Comunicato di Elena sul taglio delle pensioni di invalidità

«La direttiva contenuta nella circolare Inps n° 149 del 28 dicembre, riguardante le provvidenze economiche per gli invalidi civili, contiene elementi di iniquità e disparità difficili da poter essere compresi, considerando per altro che ci si accanisce proprio sugli invalidi totali».

«Prima di questa circolare, il limite reddituale considerato era quello relativo ai redditi personali, mentre dalla data della circolare verrà considerato anche il reddito del coniuge. Questo comporta, per gli invalidi totali (al 100%) il cui coniuge abbia un reddito lordo superiore a 16.127,30 €, la perdita del diritto alla pensione di 275,87 € mensili».

«Gli importi delle pensioni, assegni e indennità che vengono erogati agli invalidi civili, vengono di norma rapportati agli indicatori dell’inflazione e del costo della vita. Difficile pensare che la coppia, di cui un componente sia invalido totale, possa vivere con poco più di 1000 € mensili».

«La decisione dell’Inps non si basa su un dettato normativo, ma su una sentenza della Corte di Cassazione del 2011, nemmeno pronunciata a sezione unite. Le ragioni per cui Inps decide un’applicazione così perentoria, ad un anno di distanza e in un momento di vuoto istituzionale, appaiono inspiegabili».

«Che il nostro sistema di protezione sociale sia basato principalmente su provvidenze economiche più che sull’accesso e fruibilità di servizi, siano essi l’accesso al lavoro o a prestazioni socio-assistenziali, è una caratteristica che ci differenzia dai modelli per esempio del nord Europa, ma queste disponibilità economiche sono proprio quelle che consentono di accedere, a proprie spese, ad aiuti: l’esempio più classico è il “badantato”».
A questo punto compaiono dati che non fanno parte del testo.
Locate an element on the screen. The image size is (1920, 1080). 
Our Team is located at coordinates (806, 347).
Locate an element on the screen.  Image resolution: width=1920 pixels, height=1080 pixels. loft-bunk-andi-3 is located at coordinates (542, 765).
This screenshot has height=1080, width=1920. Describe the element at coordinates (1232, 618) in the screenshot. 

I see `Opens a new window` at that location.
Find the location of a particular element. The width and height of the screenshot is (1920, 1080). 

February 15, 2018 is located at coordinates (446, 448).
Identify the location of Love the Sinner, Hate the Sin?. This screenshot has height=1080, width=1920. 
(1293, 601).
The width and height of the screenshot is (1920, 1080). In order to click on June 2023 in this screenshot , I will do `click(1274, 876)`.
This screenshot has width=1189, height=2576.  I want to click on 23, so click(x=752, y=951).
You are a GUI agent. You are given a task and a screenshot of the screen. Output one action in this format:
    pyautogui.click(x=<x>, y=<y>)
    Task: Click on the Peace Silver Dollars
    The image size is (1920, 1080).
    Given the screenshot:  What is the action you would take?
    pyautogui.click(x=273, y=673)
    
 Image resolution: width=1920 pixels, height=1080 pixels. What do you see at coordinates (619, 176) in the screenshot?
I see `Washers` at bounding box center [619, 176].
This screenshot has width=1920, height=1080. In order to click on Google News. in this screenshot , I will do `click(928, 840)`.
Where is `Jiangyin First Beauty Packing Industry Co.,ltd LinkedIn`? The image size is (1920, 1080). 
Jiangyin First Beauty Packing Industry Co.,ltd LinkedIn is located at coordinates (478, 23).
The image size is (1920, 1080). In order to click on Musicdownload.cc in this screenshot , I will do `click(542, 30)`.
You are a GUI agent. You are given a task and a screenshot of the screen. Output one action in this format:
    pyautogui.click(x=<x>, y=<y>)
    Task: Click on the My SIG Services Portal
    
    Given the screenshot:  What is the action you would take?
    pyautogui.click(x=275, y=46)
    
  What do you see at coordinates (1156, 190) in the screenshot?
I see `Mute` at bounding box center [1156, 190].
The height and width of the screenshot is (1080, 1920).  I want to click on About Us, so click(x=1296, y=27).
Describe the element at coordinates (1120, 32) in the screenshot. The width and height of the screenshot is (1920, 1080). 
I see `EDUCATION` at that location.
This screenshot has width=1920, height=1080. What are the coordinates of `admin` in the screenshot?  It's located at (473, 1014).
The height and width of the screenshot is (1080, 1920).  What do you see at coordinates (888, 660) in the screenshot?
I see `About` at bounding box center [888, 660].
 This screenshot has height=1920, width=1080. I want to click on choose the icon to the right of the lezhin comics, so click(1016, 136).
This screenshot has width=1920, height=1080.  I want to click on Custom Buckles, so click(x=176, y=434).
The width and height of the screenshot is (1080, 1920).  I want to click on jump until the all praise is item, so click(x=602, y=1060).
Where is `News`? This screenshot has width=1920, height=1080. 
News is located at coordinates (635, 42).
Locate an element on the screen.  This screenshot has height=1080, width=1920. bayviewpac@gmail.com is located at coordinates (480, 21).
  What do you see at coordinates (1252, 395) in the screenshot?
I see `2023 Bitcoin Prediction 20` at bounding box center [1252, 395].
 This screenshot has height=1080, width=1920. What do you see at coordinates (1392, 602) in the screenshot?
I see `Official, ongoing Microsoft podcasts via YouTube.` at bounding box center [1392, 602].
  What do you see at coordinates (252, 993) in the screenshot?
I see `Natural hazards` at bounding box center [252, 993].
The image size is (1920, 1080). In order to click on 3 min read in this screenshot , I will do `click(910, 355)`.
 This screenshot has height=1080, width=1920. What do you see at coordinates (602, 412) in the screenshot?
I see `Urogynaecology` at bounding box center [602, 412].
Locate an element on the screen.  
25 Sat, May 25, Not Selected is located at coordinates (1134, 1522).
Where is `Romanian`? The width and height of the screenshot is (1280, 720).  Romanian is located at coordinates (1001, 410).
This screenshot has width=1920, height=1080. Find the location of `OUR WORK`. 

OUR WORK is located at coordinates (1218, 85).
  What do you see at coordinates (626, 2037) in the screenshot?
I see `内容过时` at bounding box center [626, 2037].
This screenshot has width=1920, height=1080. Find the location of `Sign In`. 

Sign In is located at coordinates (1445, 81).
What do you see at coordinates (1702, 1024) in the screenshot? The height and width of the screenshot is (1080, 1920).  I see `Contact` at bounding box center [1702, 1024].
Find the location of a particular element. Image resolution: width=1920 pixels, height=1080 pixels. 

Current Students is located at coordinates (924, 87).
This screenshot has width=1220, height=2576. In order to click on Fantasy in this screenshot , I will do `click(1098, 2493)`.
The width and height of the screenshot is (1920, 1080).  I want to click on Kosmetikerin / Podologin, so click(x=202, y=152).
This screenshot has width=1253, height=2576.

«Il taglio operato dall’Inps su questa indennità giunge nel momento in cui i già scarsi servizi erogati dagli enti locali vengono ridimensionati per le note ristrettezze di bilancio e ciò aggrava ancor di iù la condizione delle famiglie. Attendevamo dal primo giugno l’impegno del Governo Monti per la definizione dei livelli essenziali delle prestazioni sociali (Liveas) e per una riforma dell’Isee, ma nessuno dei due impegni si è realizzato».

«Sarebbe doveroso e più saggio attendere il dettato normativo piuttosto che, come l’Inps ha deciso di procedere, affrontare l’argomento con circolari applicative, su cui pioveranno le azioni legali già preannunciate dalle associazioni di disabili e dalle organizzazioni sindacali. La questione sociale è un tema troppo delicato e complesso, ancor più oggi in un momento di grave difficoltà per le persone più fragili, per essere relegato ad applicazioni unilaterali, parziali ed inique».